In the absence of broad and uniform federal regulations, some states have stepped up to pass legislation regulating internet access. Oregon, Washington and Vermont have enacted legislation that replicates some Obama-era net neutrality rules, but the scope of those rules is fairly narrow. Far more sweeping in its ambition and in its potential effect is California Senate Bill 822, which was signed into law by Governor Jerry Brown on September 30, 2018. Among other things, the new law:
- Prohibits ISPs from blocking, speeding up or slowing down websites, applications, and services.
- Forbids charging online companies for access to an ISP’s customers and blocking those that do not pay.
- Bars ISPs from entering into deals with online companies that places them in a fast lane to the ISP’s customers.
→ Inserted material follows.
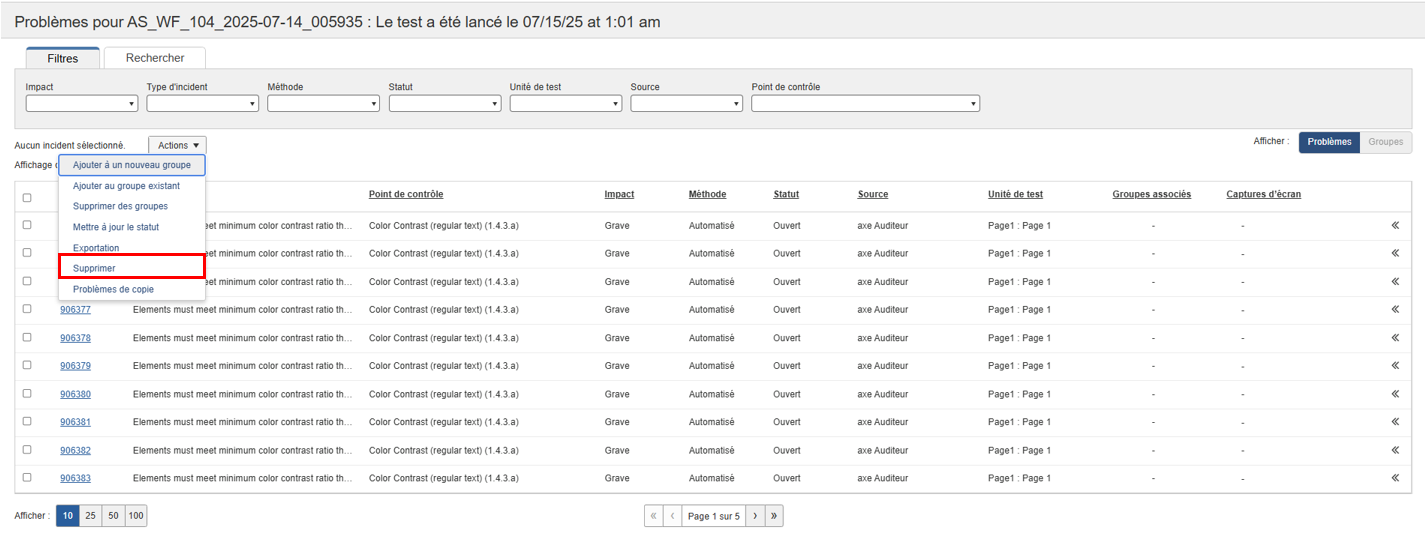Image resolution: width=1425 pixels, height=547 pixels.
Task: Switch to the Rechercher tab
Action: point(155,58)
The California law also closes certain loopholes in the Obama-era net neutrality rules. For example, an ISP may not exclude its own apps from any data limits the ISP imposes, a practice that encourages consumers to use the ISP’s apps rather than their competitors’.
California’s stringent new law could provide other states with a roadmap for reinstating net neutrality – if the law manages to survive challenges by the Department of Justice. As soon as Governor Brown signed the bill into law, the Department of Justice filed suit, alleging that the state is attempting to usurp federal functions and undermine the federal government’s policy of deregulation. Attorney General Jeff Sessions has argued that the bill is unconstitutional and promises to see it overturned. The lawsuit raises questions about the ability of states to enact more stringent protections than those offered by federal law and about the nature of interstate commerce. The conflict promises to be not only an important new chapter in the saga of net neutrality, but a test of federalism as well.